Wood, who owns nearly 31% of the insurer, took the hit on his holding which was worth £341 million before it revealed a dividend cut and tumbling profits. 

The group, created by industry veteran and Direct Line-founder Wood at the turn of the century, has struggled since listing on the London Stock Exchange more than two years ago. At its initial public offering, its shares were valued at 290p but today they fell to 235.1p after its latest results disappointed the City.

esure saw its underlying pre-tax profits fall 21.3% to £46.5 million on the back of “challenging market conditions”. 

Its combined ratio, an industry calculation used to measure underwriting profitability, deteriorated by 4.9% to 95.8%. Figures below 100% effectively mean insurers are taking in more money than they are paying out in claims and costs.



Chief executive Stuart Vann said: “Lawyers and accident management firms have found ways to operate around the reforms introduced by the Government to curb whiplash claims. As I’ve said before, we’ve seen new tactics like psychiatric claims coming through.”

He added: “It’s also linked to the economic recovery and the cost of fuel falling, which meant that about three million more miles were driven on the roads in the last few months. This can only lead to more accidents.”

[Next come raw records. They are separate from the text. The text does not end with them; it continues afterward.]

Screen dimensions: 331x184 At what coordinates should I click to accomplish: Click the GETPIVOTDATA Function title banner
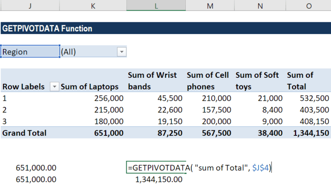click(x=166, y=28)
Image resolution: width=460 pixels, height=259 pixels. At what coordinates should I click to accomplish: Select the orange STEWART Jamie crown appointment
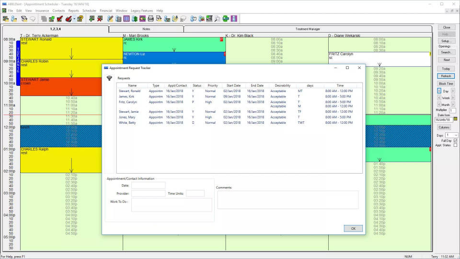(58, 86)
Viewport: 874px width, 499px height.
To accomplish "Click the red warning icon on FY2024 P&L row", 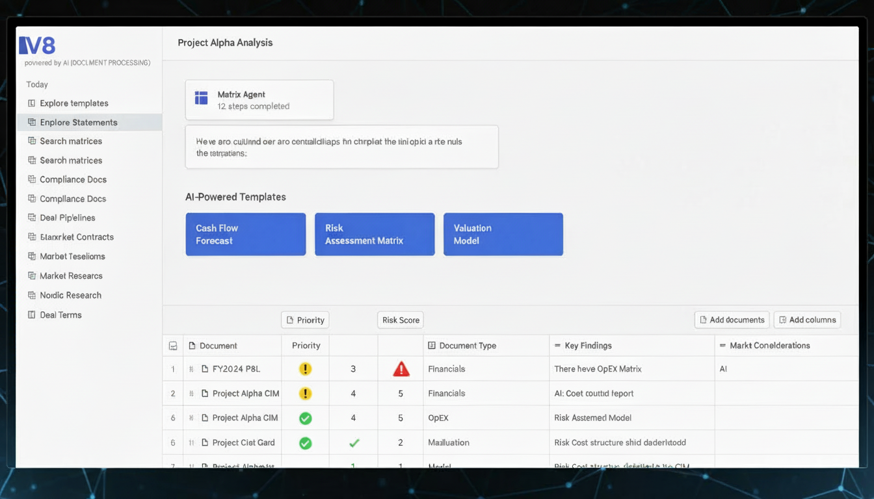I will tap(401, 368).
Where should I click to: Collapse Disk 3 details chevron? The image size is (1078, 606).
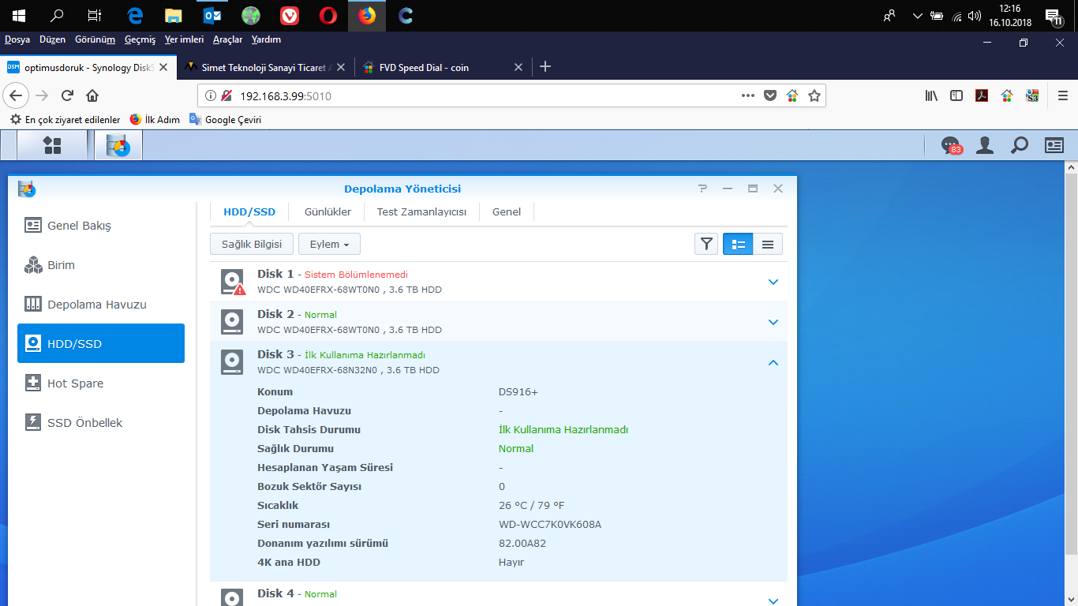click(773, 363)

Vann said esure had increased rates by about 5% during the first half of the year, compared with an industry average of about 3.6%, and said they would rise further in the second half. Its interim dividend was cut from 5.1p to 4.2p. 

As well as claims inflation, consumers are set to be hit by the Chancellor’s decision to increase the insurance premium tax from 6% to 9.5% in November, a move that experts called a “stealth tax” that will hit millions of ordinary households.

The news was not all bad for esure, which last year spent £95 million buying the remaining 50% of Gocompare it did not own. Pre-tax profits at the comparison site were up 25.2% to £13.4 million on revenues of £59.6 million. 

Augustin Eden at Accendo Markets said: “Esure’s management will be wishing they added roadside assistance to their policy. The 10% hit to the share price was the result of many a shareholder holding on after last year’s forward guidance to see if things might be turned around, only to exit en masse.”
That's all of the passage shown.